_Excerpted passage_:

☆ ☆ ☆ ☆ ☆ ☆ ☆

File Doc/libparser.tex

+% libparser.tex
+%
+% Introductory documentation for the new parser built-in module.
+%
+% Copyright 1995 Virginia Polytechnic Institute and State University
+% and Fred L. Drake, Jr.  This copyright notice must be distributed on
+% all copies, but this document otherwise may be distributed as part
+% of the Python distribution.  No fee may be charged for this document
+% in any representation, either on paper or electronically.  This
+% restriction does not affect other elements in a distributed package
+% in any way.
+%
+
+\section{Built-in Module \sectcode{parser}}
+\bimodindex{parser}
+
+
+% ==== 2. ====
+% Give a short overview of what the module does.
+% If it is platform specific, mention this.
+% Mention other important restrictions or general operating principles.

☆ ☆ ☆ ☆ ☆ ☆ ☆

_Dataset excerpt_:
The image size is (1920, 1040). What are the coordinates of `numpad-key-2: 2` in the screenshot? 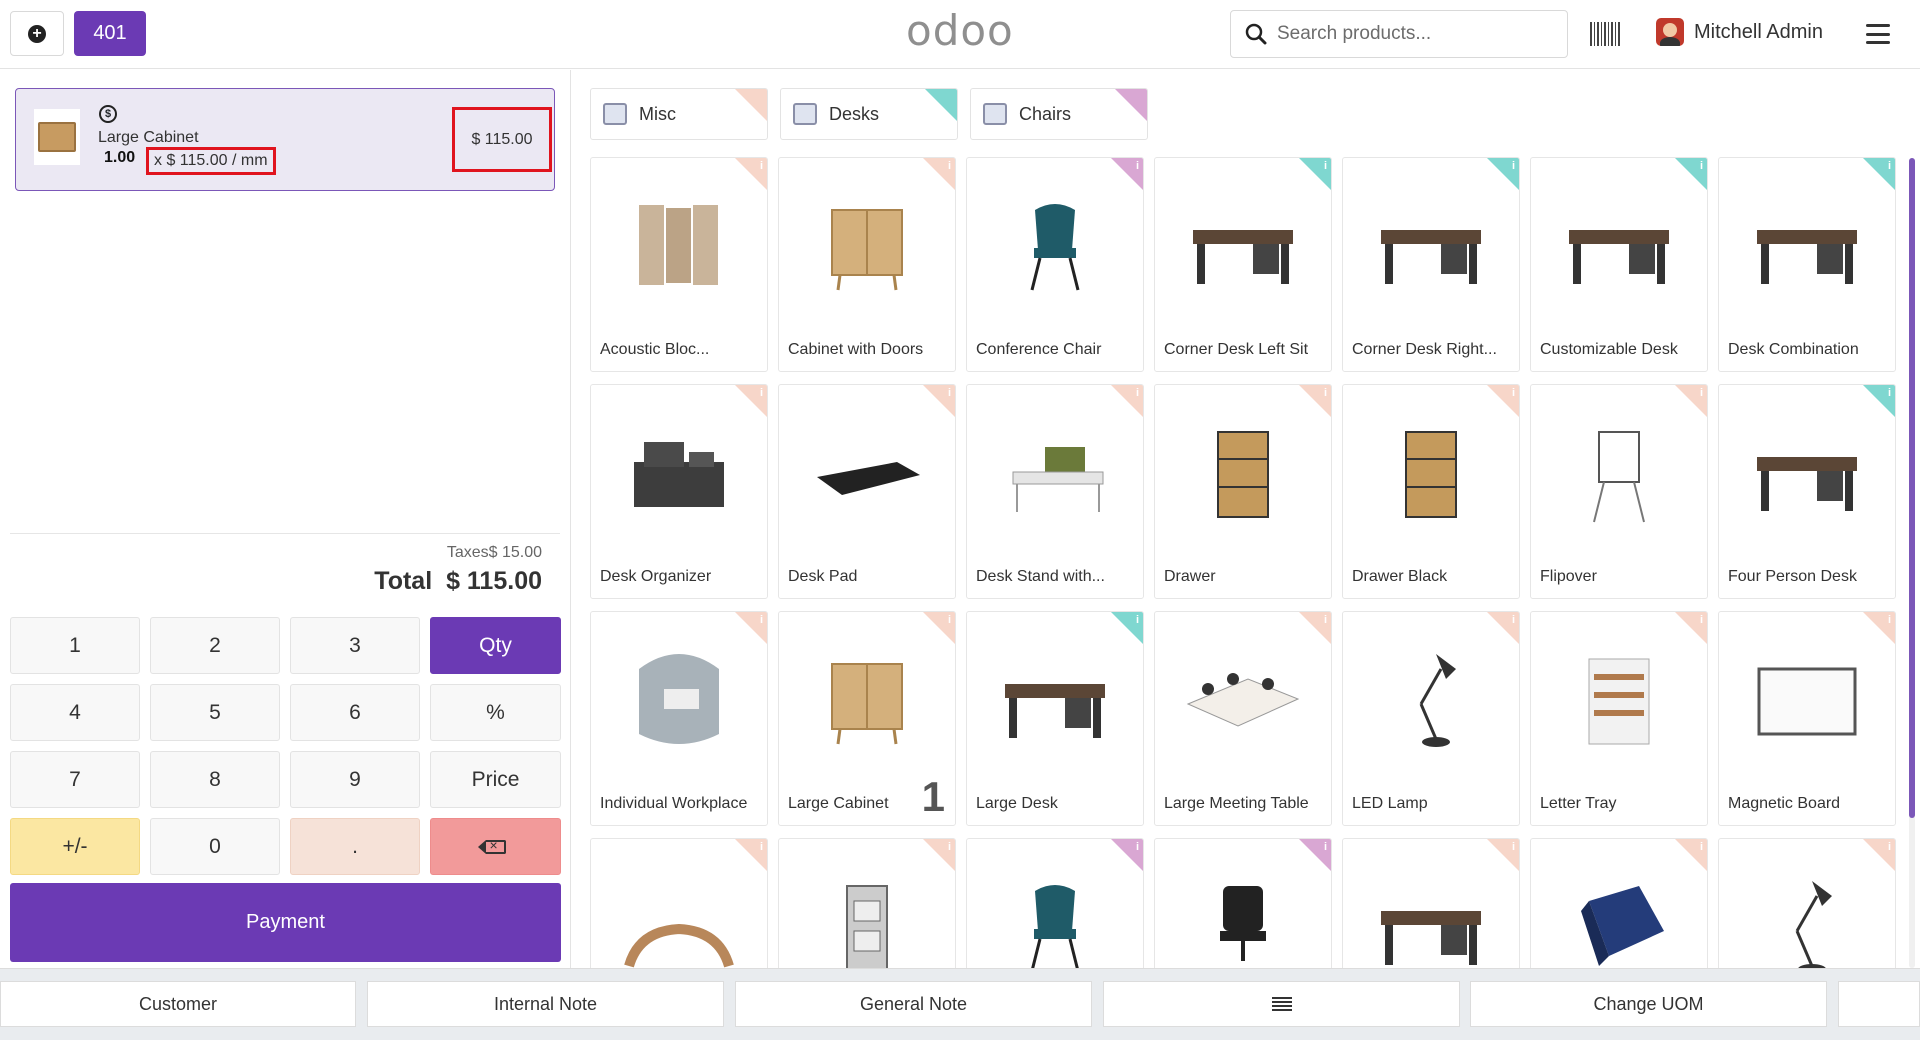 It's located at (215, 646).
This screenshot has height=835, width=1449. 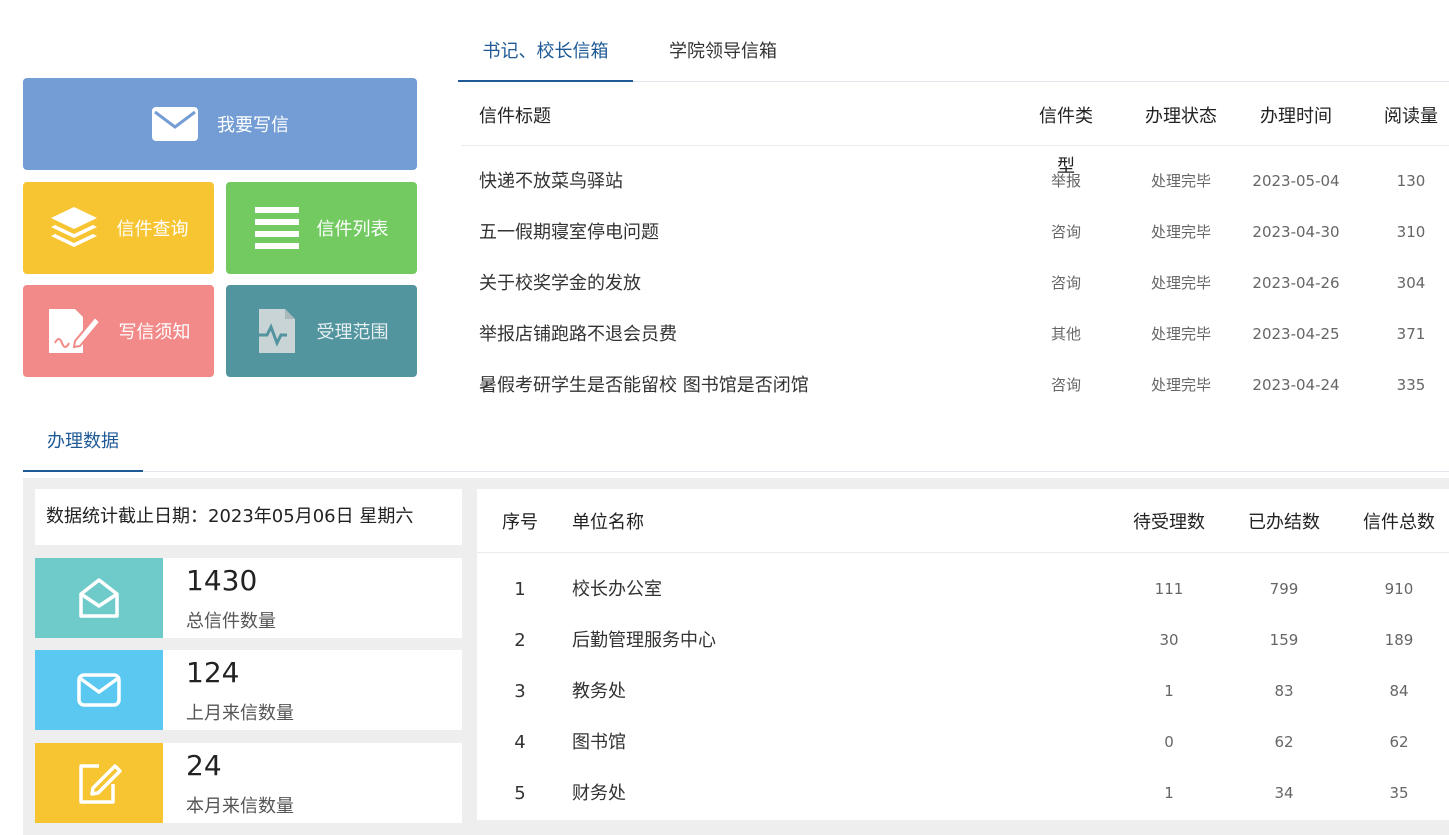 What do you see at coordinates (520, 794) in the screenshot?
I see `unit-index: 5` at bounding box center [520, 794].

☆ ☆ ☆ ☆ ☆ ☆ ☆

_Prompt A_:
Answer these questions using the libparser.tex file excerpt, one line per answer, marked like the questions:
(i) In what year does the copyright notice date the document?
(ii) What does the comment near the top say the file provides documentation for?
(iii) What does the LaTeX section heading declare?
_Prompt B_: List every instruction in the libparser.tex file excerpt's comment lines that follow "==== 2. ====".
_Prompt C_: Pick up the libparser.tex file excerpt after its final comment line and continue writing it.

_Reply A_:
(i) 1995
(ii) The new parser built-in module (introductory documentation)
(iii) Built-in Module \sectcode{parser}

_Reply B_:
- Give a short overview of what the module does.
- If it is platform specific, mention this.
- Mention other important restrictions or general operating principles.

_Reply C_:
+
+The \code{parser} module provides an interface to Python's internal
+parser and byte-code compiler.  The primary purpose for this interface
+is to allow Python code to edit the parse tree of a Python expression
+and create executable code from this.  This can be better than trying
+to parse and modify an arbitrary Python code fragment as a string, and
+ensures that parsing is performed in a manner identical to the code
+forming the application.  It's also faster.
+
+There are a few things to note about this module which are important
+to making use of the data structures created.  This is not a tutorial
+on editing the parse trees for Python code.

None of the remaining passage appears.